6/26/2014

Too Busy to Teach

Japan was proved to be the country, in which teachers in junior high schools were the busiest in the world. Teaching and Learning International Survey of Organization for Economic Cooperation and Development found that Japanese teachers worked nearly fifty-four hours every week, far beyond the average of thirty-eight hours. Moreover, they could not be convinced in their ability to lead students. The result may cast a question on education policy of Shinzo Abe administration, which poses ideological requirements on teachers.

The main reason of long-time work was not preparation for class or projects, but supporting students’ activities out of designated job. Time for paper works were two times longer than the average. Coaching sports club after is the most typical activity after teaching in classroom. Surprisingly enough, teaching time in classroom was shorter than the average.

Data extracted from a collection

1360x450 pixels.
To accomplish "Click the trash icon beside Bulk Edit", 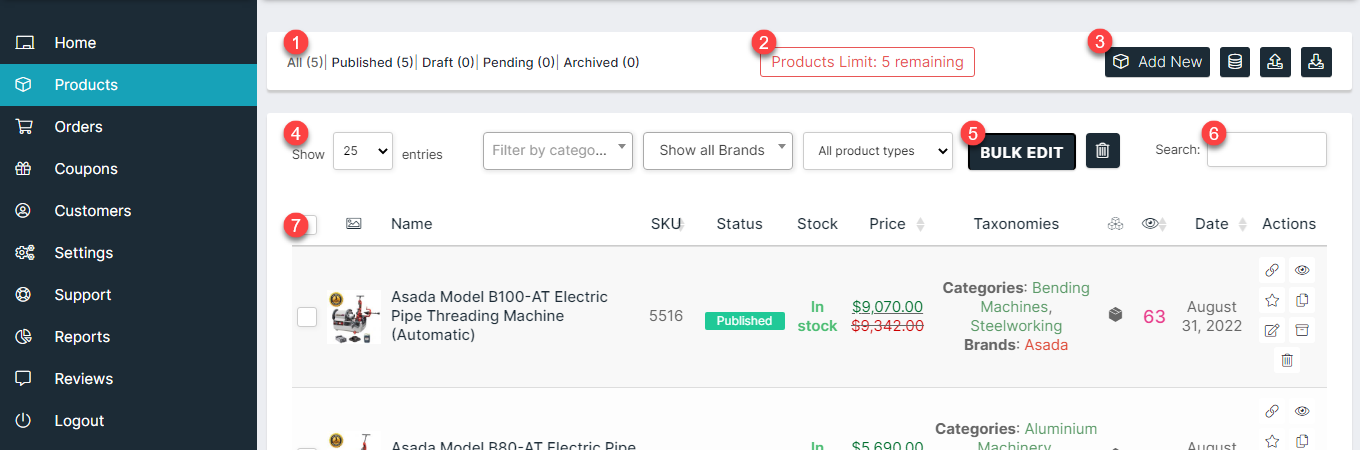I will tap(1102, 151).
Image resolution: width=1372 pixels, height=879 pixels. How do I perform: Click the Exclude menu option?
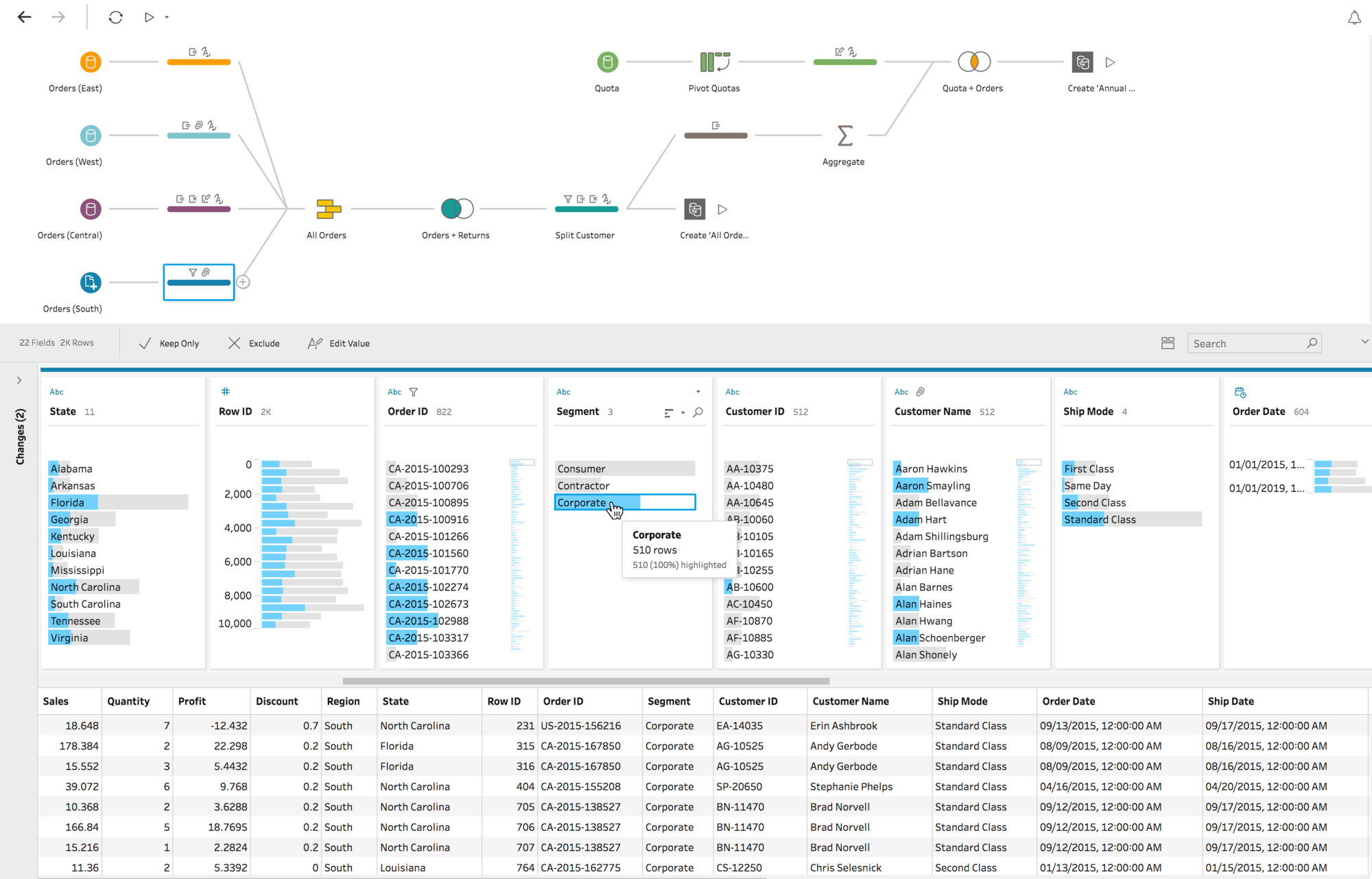pyautogui.click(x=254, y=343)
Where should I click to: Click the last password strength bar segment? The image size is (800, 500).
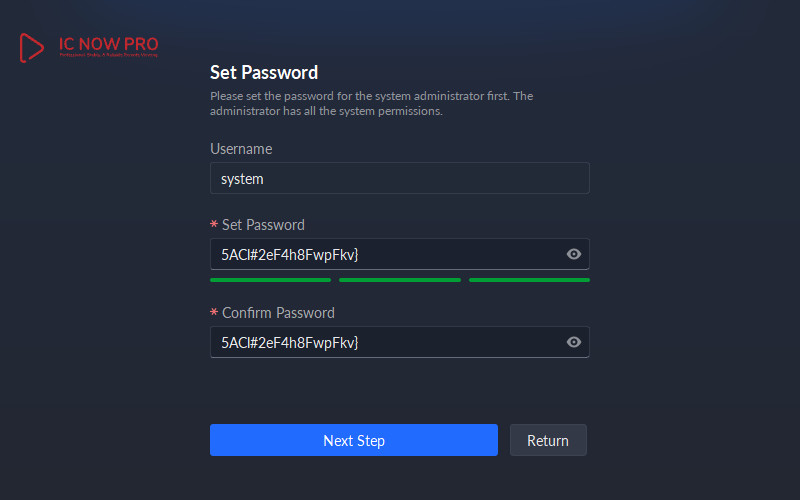click(529, 280)
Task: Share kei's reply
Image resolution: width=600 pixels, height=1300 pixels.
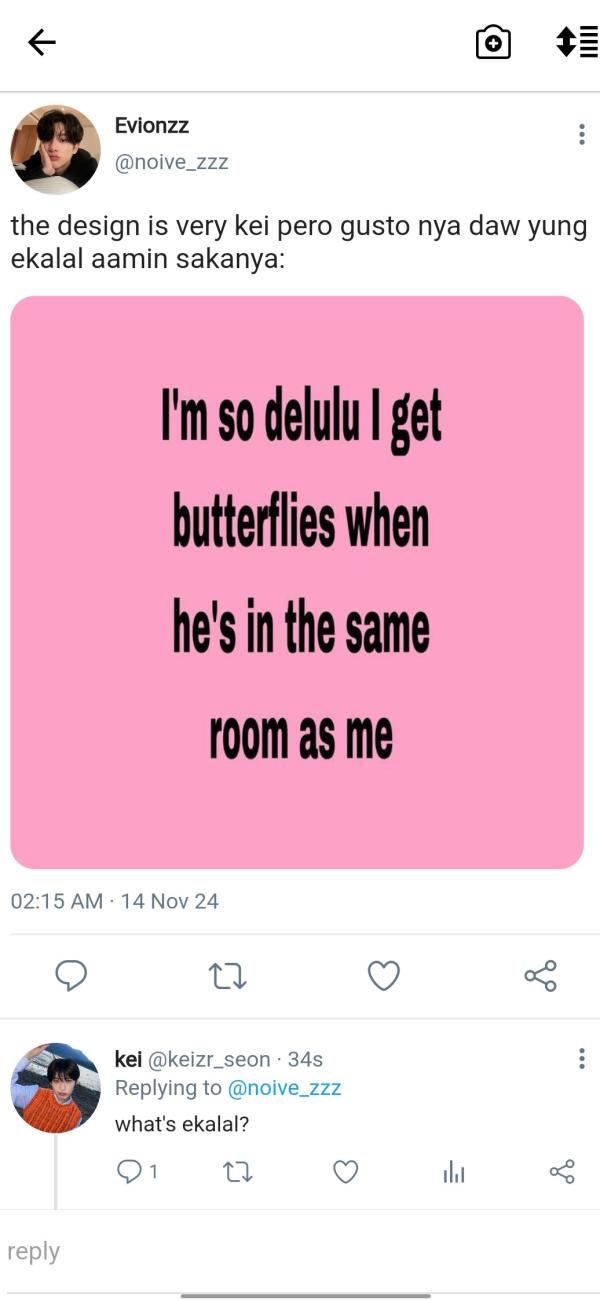Action: (x=562, y=1172)
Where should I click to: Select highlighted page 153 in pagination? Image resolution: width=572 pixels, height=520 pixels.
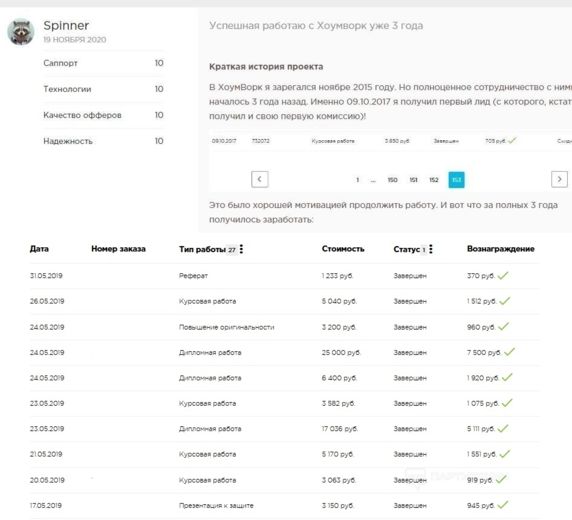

EXERCISE GOAL: Edit the passage on teacher workload in Japan by rewriting the stretch from "Too Busy to" through "requirements on teachers." with "junior high schools" changed to "middle schools". These rows come from a separate source, unrelated to the passage on teacher workload in Japan.

FINISHED EXERCISE:
Too Busy to Teach

Japan was proved to be the country, in which teachers in middle schools were the busiest in the world. Teaching and Learning International Survey of Organization for Economic Cooperation and Development found that Japanese teachers worked nearly fifty-four hours every week, far beyond the average of thirty-eight hours. Moreover, they could not be convinced in their ability to lead students. The result may cast a question on education policy of Shinzo Abe administration, which poses ideological requirements on teachers.